● TASK TO CARRY OUT
Render the comment "use dummy paths for a faster example" from the MLB win/loss notebook below in Spanish.
begin SUPPLIED PASSAGE
In [1]:
## Project 5 - MLB Win/Loss Data w/ Pandas 
## Ben Rothman
import numpy as np
import pandas as pd
from datetime import datetime
from datetime import date
from datetime import timedelta
import csv
import os



DEBUG = False # toggle this var to turn on or off

In [2]:
## read the data from the files
print('program started ' + datetime.now().strftime("%H:%M:%S") + ' 🚩')

print('reading started ' + datetime.now().strftime("%H:%M:%S"))

# Variables
team_names = dict()

# support functions:
def read_data():
    """read each file in the 'data' diirectory to get the games data for every game played in the datafiles."""
    
    if DEBUG:
        # use dummy paths for a faster example
        paths = ['data/GL2014.TXT', 'data/GL2013.TXT', 'data/GL2012.TXT', 'data/GL2011.TXT', 'data/GL1896.TXT']
    else:
        # list all files in the data directory
        cd = os.getcwd()
        if cd.endswith('/data') == False:
            os.chdir('data')
end SUPPLIED PASSAGE
begin PROVIDED DATA
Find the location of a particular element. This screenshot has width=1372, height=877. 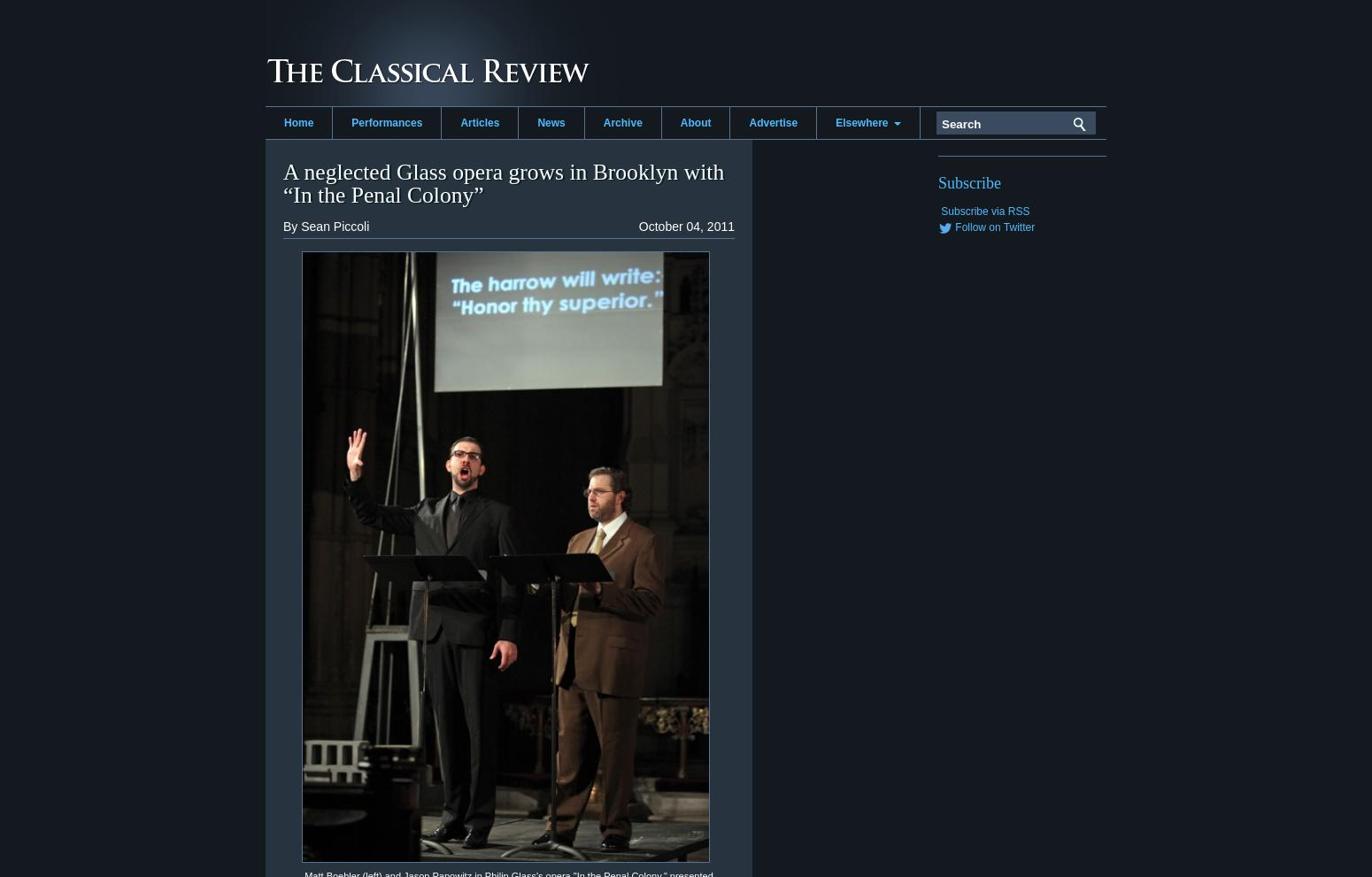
end PROVIDED DATA
● FINISHED TASK
Usa rutas ficticias para un ejemplo más rápido.